Can you rewrite everything from the line containing "on conversation-name: Sachin" down to the line containing "The width and height of the screenshot is (1329, 691)." so that "coordinate pair" becomes "pair of coordinates" and nothing else in the material changes?

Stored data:
+---+

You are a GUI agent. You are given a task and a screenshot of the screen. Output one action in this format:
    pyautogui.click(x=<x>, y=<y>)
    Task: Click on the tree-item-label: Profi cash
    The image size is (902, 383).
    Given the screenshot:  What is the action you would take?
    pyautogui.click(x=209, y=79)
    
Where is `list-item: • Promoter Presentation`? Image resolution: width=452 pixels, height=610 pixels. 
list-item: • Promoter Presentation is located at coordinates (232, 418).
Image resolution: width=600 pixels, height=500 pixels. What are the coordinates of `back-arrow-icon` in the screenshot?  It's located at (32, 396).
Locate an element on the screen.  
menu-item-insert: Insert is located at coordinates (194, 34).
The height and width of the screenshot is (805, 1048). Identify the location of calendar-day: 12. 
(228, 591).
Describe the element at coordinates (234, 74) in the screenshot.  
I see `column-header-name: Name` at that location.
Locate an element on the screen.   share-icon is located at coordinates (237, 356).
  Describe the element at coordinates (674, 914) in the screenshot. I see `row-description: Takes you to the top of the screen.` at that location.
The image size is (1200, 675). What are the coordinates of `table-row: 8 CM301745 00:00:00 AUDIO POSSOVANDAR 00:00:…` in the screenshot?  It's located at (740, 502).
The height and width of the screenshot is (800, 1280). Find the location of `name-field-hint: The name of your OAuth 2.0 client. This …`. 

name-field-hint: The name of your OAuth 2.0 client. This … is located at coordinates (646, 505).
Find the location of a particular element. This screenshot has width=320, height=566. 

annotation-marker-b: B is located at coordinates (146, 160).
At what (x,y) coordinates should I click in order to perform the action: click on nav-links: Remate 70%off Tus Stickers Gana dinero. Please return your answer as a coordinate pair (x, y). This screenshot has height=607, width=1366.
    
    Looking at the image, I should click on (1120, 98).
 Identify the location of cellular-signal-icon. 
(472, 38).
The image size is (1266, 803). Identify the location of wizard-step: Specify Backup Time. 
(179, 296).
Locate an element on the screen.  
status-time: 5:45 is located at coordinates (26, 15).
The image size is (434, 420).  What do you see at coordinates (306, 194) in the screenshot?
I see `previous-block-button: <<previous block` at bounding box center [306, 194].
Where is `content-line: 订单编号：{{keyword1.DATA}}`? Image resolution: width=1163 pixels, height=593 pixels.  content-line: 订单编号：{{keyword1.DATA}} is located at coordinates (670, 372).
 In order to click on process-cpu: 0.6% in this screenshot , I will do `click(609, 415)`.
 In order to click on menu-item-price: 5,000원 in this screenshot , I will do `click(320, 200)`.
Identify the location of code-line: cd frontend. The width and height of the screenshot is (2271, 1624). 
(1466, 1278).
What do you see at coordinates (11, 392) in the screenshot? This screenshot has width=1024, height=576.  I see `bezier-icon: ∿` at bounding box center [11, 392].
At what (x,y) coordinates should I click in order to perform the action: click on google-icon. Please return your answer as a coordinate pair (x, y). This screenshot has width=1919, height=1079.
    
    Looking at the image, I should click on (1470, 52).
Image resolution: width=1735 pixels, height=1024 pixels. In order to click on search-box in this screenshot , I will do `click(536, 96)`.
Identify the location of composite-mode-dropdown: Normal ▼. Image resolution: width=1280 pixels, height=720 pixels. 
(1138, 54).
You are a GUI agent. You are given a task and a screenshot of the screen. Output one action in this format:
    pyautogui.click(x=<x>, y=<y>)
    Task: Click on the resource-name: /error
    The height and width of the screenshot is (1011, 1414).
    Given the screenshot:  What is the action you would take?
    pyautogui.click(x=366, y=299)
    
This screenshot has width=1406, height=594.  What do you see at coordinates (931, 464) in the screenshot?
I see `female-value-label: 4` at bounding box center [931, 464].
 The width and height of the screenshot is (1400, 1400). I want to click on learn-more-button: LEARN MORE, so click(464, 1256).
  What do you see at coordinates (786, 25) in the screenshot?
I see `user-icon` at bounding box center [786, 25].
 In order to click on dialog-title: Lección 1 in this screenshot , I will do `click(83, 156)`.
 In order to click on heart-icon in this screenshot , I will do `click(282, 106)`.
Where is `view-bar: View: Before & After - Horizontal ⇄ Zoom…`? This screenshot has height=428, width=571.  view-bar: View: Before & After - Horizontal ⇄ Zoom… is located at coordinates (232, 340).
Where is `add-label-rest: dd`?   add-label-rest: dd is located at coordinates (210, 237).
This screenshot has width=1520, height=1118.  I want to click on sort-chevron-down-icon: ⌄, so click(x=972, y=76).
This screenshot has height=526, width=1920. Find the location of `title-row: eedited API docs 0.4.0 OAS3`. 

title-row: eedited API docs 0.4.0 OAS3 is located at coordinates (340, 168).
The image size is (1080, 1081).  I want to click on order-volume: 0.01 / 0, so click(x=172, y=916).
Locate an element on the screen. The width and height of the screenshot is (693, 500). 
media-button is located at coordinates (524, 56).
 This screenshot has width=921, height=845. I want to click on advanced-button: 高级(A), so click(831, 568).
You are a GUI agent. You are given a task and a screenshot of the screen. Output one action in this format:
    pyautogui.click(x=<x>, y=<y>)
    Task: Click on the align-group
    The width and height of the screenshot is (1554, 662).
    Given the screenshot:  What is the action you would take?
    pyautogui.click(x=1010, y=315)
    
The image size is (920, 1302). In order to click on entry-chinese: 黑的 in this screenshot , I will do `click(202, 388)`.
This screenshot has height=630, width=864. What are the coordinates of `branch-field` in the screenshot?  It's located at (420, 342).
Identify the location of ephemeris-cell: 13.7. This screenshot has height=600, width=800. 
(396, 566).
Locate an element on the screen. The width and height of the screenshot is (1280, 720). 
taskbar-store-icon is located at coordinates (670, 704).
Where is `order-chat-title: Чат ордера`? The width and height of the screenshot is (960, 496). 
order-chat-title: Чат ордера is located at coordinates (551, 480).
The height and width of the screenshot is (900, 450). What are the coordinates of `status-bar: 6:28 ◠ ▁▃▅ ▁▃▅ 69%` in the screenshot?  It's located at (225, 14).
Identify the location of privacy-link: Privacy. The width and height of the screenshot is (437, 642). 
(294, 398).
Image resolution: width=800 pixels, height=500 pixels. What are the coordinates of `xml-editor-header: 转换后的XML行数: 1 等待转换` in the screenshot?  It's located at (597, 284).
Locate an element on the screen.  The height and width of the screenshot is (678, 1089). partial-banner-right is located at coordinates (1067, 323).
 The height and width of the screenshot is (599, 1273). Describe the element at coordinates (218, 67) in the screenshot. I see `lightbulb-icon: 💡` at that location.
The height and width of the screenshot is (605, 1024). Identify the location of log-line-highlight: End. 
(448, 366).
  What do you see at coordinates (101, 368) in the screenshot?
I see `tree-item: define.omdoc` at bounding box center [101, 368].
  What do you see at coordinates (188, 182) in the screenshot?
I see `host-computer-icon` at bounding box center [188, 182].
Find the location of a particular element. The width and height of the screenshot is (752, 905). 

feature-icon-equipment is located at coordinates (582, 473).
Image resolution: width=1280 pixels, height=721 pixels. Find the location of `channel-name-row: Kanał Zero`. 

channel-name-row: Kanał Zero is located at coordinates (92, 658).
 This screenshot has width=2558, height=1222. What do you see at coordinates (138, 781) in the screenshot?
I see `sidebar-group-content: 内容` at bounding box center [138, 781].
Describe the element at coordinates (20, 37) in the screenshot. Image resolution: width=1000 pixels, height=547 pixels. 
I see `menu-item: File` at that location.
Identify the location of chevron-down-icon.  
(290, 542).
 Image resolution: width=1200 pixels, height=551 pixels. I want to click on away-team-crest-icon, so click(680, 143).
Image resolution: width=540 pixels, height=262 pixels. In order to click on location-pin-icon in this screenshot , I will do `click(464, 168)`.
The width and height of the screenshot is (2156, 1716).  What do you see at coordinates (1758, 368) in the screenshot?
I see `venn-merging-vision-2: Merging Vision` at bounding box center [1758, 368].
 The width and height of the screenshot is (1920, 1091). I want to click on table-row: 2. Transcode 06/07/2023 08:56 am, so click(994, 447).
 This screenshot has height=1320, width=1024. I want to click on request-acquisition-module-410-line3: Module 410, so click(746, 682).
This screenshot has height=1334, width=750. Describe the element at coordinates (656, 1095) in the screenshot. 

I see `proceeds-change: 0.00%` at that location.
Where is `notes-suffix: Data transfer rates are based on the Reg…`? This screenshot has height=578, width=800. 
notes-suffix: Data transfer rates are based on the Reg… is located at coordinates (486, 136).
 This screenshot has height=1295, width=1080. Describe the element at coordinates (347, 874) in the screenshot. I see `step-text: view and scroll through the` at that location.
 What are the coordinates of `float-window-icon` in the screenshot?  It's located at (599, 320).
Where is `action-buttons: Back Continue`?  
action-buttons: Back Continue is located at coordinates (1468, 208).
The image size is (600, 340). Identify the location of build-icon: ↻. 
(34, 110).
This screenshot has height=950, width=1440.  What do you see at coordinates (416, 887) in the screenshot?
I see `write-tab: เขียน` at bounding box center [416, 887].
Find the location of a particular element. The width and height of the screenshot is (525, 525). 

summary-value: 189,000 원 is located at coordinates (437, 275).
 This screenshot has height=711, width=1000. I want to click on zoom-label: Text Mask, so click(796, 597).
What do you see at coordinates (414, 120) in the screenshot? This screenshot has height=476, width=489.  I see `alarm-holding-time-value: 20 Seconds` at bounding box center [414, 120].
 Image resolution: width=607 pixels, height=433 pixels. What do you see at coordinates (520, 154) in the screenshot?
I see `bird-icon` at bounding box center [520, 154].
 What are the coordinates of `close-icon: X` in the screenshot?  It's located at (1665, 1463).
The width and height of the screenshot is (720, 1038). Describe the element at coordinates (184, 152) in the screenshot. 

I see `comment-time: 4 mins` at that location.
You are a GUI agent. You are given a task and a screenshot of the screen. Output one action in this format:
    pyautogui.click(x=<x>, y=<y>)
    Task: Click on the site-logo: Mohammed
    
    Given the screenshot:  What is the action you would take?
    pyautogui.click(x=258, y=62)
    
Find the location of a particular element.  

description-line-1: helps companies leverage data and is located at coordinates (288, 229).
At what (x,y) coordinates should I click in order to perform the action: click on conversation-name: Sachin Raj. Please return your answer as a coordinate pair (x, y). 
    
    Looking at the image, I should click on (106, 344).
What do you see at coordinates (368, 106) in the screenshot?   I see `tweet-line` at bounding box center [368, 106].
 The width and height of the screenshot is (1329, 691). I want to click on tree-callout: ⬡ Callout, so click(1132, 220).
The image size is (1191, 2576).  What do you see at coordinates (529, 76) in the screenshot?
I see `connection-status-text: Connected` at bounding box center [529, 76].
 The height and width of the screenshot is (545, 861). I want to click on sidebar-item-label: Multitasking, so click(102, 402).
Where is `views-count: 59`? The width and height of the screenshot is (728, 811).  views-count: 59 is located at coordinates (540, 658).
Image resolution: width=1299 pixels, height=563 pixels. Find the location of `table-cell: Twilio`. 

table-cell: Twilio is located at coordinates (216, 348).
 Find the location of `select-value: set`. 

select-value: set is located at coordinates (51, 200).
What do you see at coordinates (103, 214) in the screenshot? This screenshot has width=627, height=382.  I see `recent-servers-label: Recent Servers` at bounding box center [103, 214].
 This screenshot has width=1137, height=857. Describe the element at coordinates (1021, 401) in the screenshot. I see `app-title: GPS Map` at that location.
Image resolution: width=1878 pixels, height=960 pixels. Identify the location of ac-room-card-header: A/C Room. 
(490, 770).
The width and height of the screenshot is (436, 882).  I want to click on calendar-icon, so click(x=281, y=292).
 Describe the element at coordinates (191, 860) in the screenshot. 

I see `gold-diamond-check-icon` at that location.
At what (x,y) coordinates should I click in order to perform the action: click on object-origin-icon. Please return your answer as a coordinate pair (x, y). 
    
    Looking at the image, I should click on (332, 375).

+---+

Output for this exercise:
At what (x,y) coordinates should I click in order to perform the action: click on conversation-name: Sachin Raj. Please return your answer as a pair of coordinates (x, y). 
    
    Looking at the image, I should click on (106, 344).
What do you see at coordinates (368, 106) in the screenshot?   I see `tweet-line` at bounding box center [368, 106].
 The width and height of the screenshot is (1329, 691). I want to click on tree-callout: ⬡ Callout, so click(1132, 220).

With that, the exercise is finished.